Vineyards have been largely resilient to fire because they generally don't burn and serve as firebreaks, Lapsley said. The bigger threat now is the possibility of smoke damage.
Some wineries that don't have their own vineyards are opting out of buying some grapes this year because the risk is too great that a vintage could be spoiled by smoke, said Tawny Tesconi, executive director of the Sonoma County Farm Bureau.
That creates a ripple effect in the economy that leads to fewer harvesting jobs and less wine to sell. While crop insurance provides some protection for growers, it's never enough to recoup the loss, Tesconi said.
Farmers, who are accustomed to coping with drought, flooding and labor shortages, now have to add wildfire to the challenges they face.
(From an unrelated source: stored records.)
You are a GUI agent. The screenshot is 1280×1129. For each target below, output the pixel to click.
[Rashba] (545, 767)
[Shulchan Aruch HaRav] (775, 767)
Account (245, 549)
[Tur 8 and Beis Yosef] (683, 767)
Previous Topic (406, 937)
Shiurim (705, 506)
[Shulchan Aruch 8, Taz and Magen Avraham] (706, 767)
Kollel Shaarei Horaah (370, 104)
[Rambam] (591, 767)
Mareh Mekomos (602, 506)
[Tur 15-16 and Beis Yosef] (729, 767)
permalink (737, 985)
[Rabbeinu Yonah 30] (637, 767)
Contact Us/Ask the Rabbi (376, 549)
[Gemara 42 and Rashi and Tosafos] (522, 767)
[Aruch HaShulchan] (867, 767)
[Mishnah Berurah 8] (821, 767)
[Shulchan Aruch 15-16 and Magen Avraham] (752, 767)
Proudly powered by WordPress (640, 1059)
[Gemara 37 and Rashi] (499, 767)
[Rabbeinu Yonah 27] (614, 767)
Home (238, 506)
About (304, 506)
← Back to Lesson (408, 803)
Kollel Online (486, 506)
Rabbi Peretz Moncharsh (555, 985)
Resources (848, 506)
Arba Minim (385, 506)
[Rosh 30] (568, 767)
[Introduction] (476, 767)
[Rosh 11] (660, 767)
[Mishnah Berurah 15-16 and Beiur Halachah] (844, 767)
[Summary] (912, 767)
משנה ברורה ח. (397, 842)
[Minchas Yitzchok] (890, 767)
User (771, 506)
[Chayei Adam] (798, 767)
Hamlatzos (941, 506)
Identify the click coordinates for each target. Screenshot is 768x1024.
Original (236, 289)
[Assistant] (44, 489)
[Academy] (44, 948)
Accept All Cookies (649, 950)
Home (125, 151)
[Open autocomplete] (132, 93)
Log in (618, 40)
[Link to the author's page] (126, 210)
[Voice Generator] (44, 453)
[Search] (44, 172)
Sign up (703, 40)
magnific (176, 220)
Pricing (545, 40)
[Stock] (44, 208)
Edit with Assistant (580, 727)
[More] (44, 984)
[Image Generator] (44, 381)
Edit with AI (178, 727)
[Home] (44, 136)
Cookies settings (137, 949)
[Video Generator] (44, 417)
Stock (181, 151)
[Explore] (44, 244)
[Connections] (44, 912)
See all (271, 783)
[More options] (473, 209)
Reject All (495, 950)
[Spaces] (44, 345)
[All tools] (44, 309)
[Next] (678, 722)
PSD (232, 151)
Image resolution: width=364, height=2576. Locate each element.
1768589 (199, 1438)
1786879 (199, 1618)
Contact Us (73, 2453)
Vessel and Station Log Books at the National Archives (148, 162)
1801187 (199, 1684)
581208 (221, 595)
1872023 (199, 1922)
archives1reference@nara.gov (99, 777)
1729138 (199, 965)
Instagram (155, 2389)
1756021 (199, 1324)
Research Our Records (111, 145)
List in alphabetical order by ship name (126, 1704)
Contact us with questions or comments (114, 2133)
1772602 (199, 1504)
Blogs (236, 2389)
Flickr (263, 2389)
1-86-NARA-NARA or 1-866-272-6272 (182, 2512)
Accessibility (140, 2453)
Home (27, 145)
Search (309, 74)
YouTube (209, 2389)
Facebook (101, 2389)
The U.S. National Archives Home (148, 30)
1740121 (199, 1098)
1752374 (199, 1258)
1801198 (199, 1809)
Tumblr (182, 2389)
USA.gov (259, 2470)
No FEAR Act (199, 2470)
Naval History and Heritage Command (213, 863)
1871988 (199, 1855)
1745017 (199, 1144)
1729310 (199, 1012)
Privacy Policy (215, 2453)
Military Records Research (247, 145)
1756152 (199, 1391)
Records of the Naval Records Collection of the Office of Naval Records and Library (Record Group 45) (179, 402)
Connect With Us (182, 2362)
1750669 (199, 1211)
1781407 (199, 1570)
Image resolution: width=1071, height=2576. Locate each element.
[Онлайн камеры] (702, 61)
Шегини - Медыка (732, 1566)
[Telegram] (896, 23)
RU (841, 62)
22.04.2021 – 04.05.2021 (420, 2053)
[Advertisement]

When the Walbridge Fire broke out two weeks ago, part of the LNU Lightning Complex of fires around wine country, the Farm Bureau was holding a fire training program for members.
"It's almost like we've accepted that these situations are happening way too often in Sonoma County," Tesconi said. "The devastation that wildfire can bring unexpectedly in a short period of time is more of a concern because you just have no control over it."
Because of frost early in the year, cold temperatures in May and then extreme heat in August that threatened to shrivel grapes on the vine, Bucher had already begun to harvest his pinot noir fruit a few days before the fire ignited.
Bucher produces his own wine but also sells to 15 other winemakers. They were relying on his crop and became concerned as the fire burned and sometimes sent heavy smoke over his vineyards.
With extra workers, they completed the harvest in 12 days instead of the typical three to four weeks. Preliminary results show there is very little smoke taint, but he won't know until he can taste the wine after fermentation.